Immediately after offering THE X-FILES in new and cheaper slim-pack editions, they now offer the entirety of BUFFY THE VAMPIRE SLAYER in similar packaging. The difference is that unlike THE X-FILES, where they cut out enough special features to reduce the original seven discs to six, the BUFFY releases are uncut.

Of the seven seasons that comprise BUFFY THE VAMPIRE SLAYER, Season Four is the most perplexing. On the one hand, it is almost universally regarded as one of the weakest of the seven seasons, usually ranked with Season Six as the weakest. I personally think that Season One is the weakest followed closely by this one. On the other hand, a lot of BUFFY fans, when they rank their all time favorite episodes, end up putting a disproportionate number of Season Four episodes on the list. Two of the episodes, "Hush" and "Restless," might be consensus picks for the five best episodes ever. How to resolve this paradox? It isn't hard. Although Season Four had a large number of truly great episodes, the overall Season Four arc was probably the weakest of all seven seasons.
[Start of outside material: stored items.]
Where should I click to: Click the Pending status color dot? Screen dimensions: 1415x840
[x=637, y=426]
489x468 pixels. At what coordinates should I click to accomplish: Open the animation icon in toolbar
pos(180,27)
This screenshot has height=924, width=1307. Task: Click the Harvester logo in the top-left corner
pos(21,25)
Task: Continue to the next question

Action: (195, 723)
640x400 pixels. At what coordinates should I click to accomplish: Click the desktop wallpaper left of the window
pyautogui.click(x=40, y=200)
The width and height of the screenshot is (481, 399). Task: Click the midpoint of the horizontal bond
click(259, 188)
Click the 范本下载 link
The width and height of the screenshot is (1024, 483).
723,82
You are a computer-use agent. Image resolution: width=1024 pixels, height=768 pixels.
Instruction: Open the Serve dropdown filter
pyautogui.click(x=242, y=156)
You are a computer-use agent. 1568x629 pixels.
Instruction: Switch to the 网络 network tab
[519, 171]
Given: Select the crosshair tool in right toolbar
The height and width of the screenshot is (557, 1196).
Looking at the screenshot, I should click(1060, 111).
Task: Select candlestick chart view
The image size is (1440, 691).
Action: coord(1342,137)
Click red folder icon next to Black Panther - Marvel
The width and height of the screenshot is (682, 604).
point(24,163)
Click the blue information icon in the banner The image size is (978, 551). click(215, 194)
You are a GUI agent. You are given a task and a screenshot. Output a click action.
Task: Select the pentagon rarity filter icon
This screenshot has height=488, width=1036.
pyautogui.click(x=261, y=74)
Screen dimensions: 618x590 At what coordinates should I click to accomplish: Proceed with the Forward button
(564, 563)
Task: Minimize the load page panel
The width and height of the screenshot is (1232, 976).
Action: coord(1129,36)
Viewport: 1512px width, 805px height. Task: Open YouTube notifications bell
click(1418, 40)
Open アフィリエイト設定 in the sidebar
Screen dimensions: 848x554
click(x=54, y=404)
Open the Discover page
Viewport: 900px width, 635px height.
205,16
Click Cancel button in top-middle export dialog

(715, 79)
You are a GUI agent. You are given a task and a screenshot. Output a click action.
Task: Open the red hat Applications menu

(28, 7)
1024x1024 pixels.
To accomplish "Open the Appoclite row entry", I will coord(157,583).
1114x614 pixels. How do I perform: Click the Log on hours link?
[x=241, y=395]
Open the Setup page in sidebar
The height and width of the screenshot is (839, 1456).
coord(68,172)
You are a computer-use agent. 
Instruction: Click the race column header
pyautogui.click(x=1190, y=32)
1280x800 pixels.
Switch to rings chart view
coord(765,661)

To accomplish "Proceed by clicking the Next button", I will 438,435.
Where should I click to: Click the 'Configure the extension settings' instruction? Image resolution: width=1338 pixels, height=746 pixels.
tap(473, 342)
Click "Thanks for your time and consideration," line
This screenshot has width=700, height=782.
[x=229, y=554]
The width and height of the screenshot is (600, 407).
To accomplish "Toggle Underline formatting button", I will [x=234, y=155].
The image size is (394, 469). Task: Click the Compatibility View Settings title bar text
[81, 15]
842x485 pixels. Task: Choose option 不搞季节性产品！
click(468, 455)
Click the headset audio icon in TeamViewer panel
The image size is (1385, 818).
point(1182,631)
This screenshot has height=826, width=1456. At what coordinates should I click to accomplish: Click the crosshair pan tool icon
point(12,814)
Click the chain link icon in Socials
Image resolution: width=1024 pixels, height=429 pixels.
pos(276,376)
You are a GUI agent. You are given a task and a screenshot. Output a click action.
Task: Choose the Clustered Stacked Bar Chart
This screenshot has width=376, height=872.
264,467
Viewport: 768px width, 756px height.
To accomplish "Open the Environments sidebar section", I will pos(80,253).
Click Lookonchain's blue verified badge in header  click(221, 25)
The introduction of the Initiative and the Frankenstein-like Adam, the season's "big bad," seemed in conflict with the show as a whole. In the earlier seasons and especially Season Five, much of the brilliance of the show and a great deal of the emotional tension derived from the season-long narrative. Season Four almost completely lacked the kind of narrative drama that made Seasons Two and Three so exhilarating.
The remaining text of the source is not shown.